Not a lot of good news comes out of the USA just now, so today’s report in The Guardian on Pamela Hemphill’s choosing to reject Donald Trump’s pardon is particularly welcome. Formally caught up in the attempts by MAGA supporters to overturn the democratic result of the previous election – an activity that made a mockery of democracy and resulted in wholly unnecessary deaths – Hemphill has come to accept responsibility for her (minimal) participation in the attack on Capital Hill. She recognises, as any honest person must, that Trump’s pardoning of his supporters who took place in that attack makes a mockery both of the American justice system and its democratic process.

I respect, and want to celebrate, anyone prepared to speak out against the Presidentially-led culture of lies and intimidation now in place in the USA. The call to “make America great again” is simply an attempt to mask an often deeply problematic, indeed murderous, historical reality. What I suggest is badly needed instead is a MASA (“make America sane again”) movement.

Hanien Conradie

Recently I heard from a friend, the South African earth artist Hanien Conradie, whose environmental work I first came across when she spoke at Dartington in 2018 about her film Dart, made in collaboration with Margaret Le Jeune (USA) at the UK leg of the Global Nomadic Art Project.

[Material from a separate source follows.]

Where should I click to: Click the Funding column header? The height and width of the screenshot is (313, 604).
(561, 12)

I was very pleased to hear that her Flood Series (The Malawi Paintings), in which she explores the theme of flooding, will be shown at the end of next year in Cape Town. Also, that she’s received a commission from the Spier Arts Trust to make a painting of the latest flood in the Breede River Valley, where her grandmother farmed and where the clay she paints with comes from. But for me her most interesting news was that, through her work with the cosmology of animism, she now feels that she’s finding an alternative way to address the ethical and environmental complexities that arise from making a living as a painter in the art world. 

Central to this is what struck me as so significant when I first hear her speak – namely that her work is inseparable form the stories that bind it (and her) to specific ecologies. As she writes: 

‘It seems that the paintings are representing a process and a story that people can relate to. Once they make that connection, they seem to gain a better understanding of what the paintings are. That they are made with matter that I have fostered long and deep relationships with; I mean the clay and ochre I use from very specific places’. 

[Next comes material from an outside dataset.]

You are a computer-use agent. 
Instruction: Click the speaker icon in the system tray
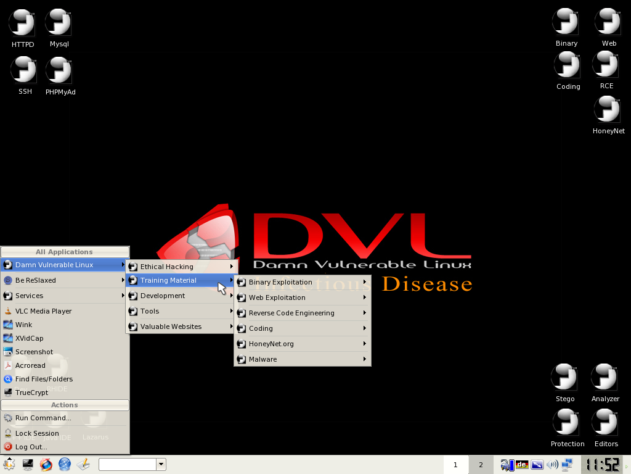coord(552,465)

This insight into the connection between the work and stories about the relationship between people and land has allowed her to try: ‘to move people away from the idea that my paintings are objects to purchase for ownership’. Instead, she is putting forward the idea that individuals who buy her work become custodians of a process that belongs to many beings – including other-than-human beings – but that someone needs to be responsible for looking after it, to live with and have a relationship with it. By promoting this shift from passive ownership to an active notion of the custodianship of an object that is also a process and a story, she is reconnecting those who buy her work with a very old and pervasive respect for the custodianship of shared stories and their role in “making” the world. While she acknowledges that this is ‘quite a leap in consciousness’ for most of her buyers, she rightly sees it as a subtle invitation to a fundamental change of heart. 

Hanien will be coming to England in July 2025 to teach a course about Art and Animism, called The Rainmaker, at Loweswater in England’s Lake District. When I’ve more information about this course I’ll post it on this website.